It has been demonstrated that urban built environment factors such as density, diversity, and accessibility have significant effects on residents’ travel behavior [10, 12]. In this study, the relationship between built environment characteristics and online car-hailing pick-up and drop-off in Chengdu, China, was investigated. The global OLS model, local GWR model and MGWR model each confirm that the selected data on drop-off and pick-up of DiDi trips are significantly correlated with built environment variables. The goodness of fit of the morning peak and evening peak models is significantly improved when compared with previous studies at the same scale [11, 24]. Overall, in this paper, the regression results of the MGWR model are better than those of the GWR and OLS models, allowing a better reflection of spatial heterogeneity in the roles of different variables. Some key variables in the model are also explored.

Except for two models for late night, the correlation coefficients of the housing price variable in the remaining four models that pass the significance test are all positive, indicating that there is a positive correlation between housing price and DiDi trips. As a representative of residents’ income level, to a certain extent, the housing price can reflect the consumption level of residents’ households. On the one hand, the higher the income level of residents, the more likely they are to take a taxi compared to other transportation modes.

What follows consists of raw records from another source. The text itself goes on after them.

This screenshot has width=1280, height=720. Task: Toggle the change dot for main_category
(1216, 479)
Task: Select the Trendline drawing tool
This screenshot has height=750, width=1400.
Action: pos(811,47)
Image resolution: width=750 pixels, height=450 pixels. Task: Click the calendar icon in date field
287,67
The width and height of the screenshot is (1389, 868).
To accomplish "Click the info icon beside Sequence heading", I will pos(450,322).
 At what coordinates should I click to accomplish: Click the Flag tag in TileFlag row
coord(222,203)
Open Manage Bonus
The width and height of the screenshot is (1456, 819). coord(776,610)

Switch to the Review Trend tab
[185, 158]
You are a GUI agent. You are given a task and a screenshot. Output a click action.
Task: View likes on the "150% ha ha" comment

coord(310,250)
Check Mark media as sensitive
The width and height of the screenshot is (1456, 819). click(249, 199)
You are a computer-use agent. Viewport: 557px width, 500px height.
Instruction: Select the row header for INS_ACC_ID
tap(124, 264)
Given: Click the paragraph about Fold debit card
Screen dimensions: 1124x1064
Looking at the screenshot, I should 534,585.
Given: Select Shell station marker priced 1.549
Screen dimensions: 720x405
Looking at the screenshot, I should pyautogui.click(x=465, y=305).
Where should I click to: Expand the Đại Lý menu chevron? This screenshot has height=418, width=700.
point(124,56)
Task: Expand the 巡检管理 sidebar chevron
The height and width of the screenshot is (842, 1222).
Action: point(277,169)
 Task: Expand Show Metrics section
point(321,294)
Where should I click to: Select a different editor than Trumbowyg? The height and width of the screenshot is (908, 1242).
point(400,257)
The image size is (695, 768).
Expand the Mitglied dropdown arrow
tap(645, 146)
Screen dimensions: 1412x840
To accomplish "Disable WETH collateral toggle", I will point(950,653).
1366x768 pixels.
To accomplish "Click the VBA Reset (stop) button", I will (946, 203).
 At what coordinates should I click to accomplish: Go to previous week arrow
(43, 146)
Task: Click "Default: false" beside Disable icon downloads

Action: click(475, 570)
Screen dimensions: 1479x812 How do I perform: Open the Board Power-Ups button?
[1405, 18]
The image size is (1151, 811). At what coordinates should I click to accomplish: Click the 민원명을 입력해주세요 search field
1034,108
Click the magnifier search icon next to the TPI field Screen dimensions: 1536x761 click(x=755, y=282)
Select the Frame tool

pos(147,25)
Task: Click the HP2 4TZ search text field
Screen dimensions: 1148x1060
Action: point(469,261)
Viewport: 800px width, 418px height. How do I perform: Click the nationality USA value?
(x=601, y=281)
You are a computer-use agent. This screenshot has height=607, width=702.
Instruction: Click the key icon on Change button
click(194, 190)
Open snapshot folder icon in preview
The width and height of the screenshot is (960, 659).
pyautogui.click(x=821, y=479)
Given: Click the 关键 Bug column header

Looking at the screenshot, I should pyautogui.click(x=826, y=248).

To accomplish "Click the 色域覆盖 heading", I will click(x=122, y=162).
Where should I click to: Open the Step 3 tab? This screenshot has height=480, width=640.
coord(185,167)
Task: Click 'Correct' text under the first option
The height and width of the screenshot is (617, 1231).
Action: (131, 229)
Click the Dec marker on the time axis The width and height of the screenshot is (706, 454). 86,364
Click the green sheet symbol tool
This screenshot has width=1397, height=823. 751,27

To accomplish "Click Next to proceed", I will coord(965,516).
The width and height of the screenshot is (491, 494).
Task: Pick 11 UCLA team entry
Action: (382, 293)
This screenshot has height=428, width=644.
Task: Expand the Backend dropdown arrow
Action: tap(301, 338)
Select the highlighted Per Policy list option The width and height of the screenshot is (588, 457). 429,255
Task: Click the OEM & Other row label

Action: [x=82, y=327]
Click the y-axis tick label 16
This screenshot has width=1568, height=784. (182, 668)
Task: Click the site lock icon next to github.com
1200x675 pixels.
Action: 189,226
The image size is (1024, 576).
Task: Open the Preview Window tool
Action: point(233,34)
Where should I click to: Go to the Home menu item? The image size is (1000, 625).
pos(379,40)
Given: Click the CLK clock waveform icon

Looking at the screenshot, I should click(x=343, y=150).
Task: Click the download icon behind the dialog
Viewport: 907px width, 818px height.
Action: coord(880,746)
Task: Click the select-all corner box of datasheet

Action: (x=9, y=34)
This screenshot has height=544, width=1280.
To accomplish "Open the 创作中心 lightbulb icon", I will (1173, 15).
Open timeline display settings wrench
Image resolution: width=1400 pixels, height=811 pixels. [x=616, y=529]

On the other hand, areas with higher housing price are located in the core business districts of Chengdu, such as Cao Tang Street, Chunxi Road, and Dongda Road, which are prone to serious traffic congestion caused by intensive traffic flow in the morning peak and evening peak, encouraging commuting by taxi instead of driving. This result supports similar findings in previous studies [11, 49]. In contrast, during the late night, it is difficult for the housing price variable to explain late-night car-hailing trips, due to the lower total counts of DiDi trips and the need for diverse leisure needs of residents and a small number of overtime commuters.

The coefficients of the business residence variable are higher during morning peak and evening peak than at late night, and residential trips are more likely to be influenced due to the needs of commuters. During the late night, DiDi trips are influenced by a combination of business residence, entertainment, and accommodation variables, perhaps reflecting the demand of residents for leisure and a small number of overtime commuters. In terms of spatial distributions, low coefficients are mainly located in the eastern and northern areas at the edge of the ring road. In comparison, the northern, northeastern, and eastern regions have lower housing price (Fig 3). According to the survey, this part of the region is mainly in Jinniu District and Chenghua District, and is dominated by warehousing, logistics and manufacturing plants. Consequently, foreign laborers, wage earners and low-income families tend to live in this area. On the other hand, in the southern and southwestern regions, the population is lower but has a higher level of housing price, and its business residence coefficient fluctuates around zero. This is mainly an affluent residential area in the traditional sense, where convenient private cars make residents more likely to travel by car, but higher income levels also allow them to accept the burden of traveling by taxi. Overall, they are likely to have a higher degree of flexibility for DiDi trips.

The correlation coefficient for the internal traffic variable is negative in the evening peak model, which means that residents’ choice for DiDi trips when commuting from work is still strongly influenced by the subway and public transportation. Residents may be more willing to take the more cost-effective public transportation when in close proximity to subway and bus stations, all other things being equal. Meanwhile, residents located farther away from public transportation services will have less access to them, and are more likely to take a taxi for their off-duty commute. In addition, more planned public transportation trips by residents during the morning peak may cause the internal traffic variable to have a reduced effect on DiDi trips, such that the internal traffic does not pass the significance test during this period.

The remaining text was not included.